A Lewis acid acts as an electron pair acceptor, and in the case of aromatic substitution reactions such as Friedel-Crafts alkylation, it plays a pivotal role. When we look at our exercise, aluminum chloride (AlCl₃) serves as the Lewis acid catalyst.

By accepting an electron pair, AlCl₃ increases the reactivity of the alkyl chloride (CH₃Cl) and forms a complex that is more electrophilic. This makes it easier for the alkyl group to attach itself to the aromatic ring.
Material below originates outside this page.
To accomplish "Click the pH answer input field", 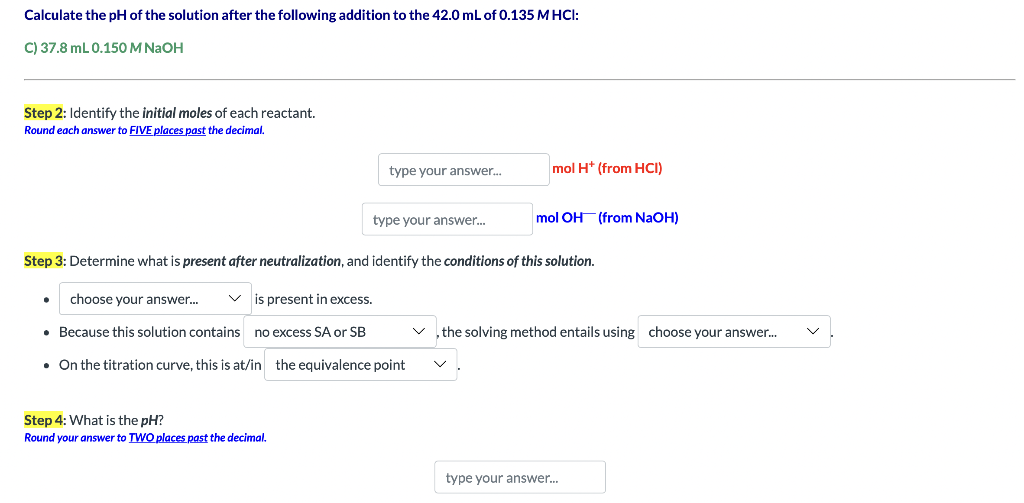I will coord(519,478).
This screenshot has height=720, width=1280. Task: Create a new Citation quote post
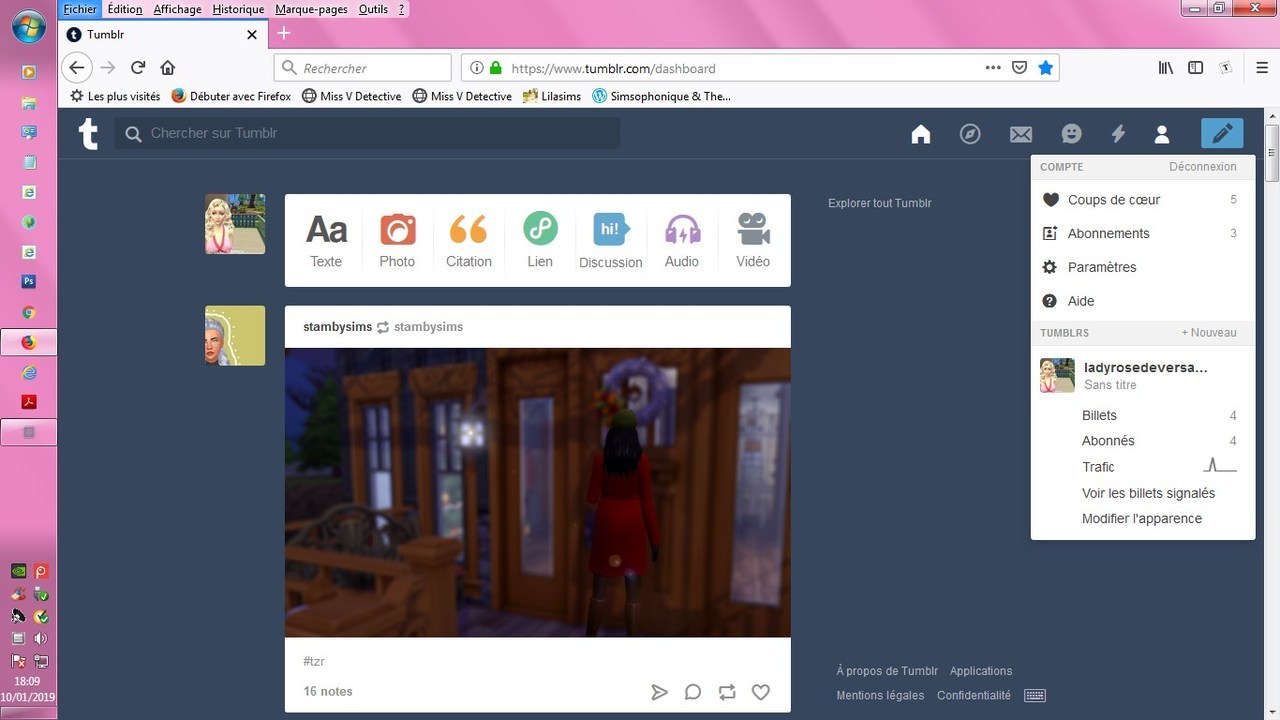468,240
Simplifying this, imagine the Lewis acid catalyst as a tool that makes the nail (alkyl group) sharp and ready to be driven into the wood (aromatic ring).

For students, understanding the role of a Lewis acid in such reactions is key. It not only activates the halide, but it is also involved in the recovery of aromaticity in the final step by accepting the hydrogen chloride (HCl) released, which verifies its crucial position in the overall reaction mechanism.

Alkylated Aromatic Compound

Upon completion of a Friedel-Crafts alkylation reaction, the product formed is an alkylated aromatic compound. From our exercise, the result is toluene (C₆H₅CH₃), where a methyl group has been added to the original benzene ring.

Alkylated aromatic compounds are significant in chemistry and widely used in the production of various materials, including pharmaceuticals, dyes, and polymers. The alkyl group provides different physical and chemical properties than the original aromatic compound. For instance, toluene is more reactive in certain types of reactions when compared to benzene and serves as a starting material for further chemical transformations.

It's essential for students to learn not just about the reaction that forms these compounds, but also about their practical applications and significance in real-world scenarios. Such understanding aids in appreciating why mastering the art of chemical synthesis, starting with reactions like Friedel-Crafts alkylation, is incredibly valuable.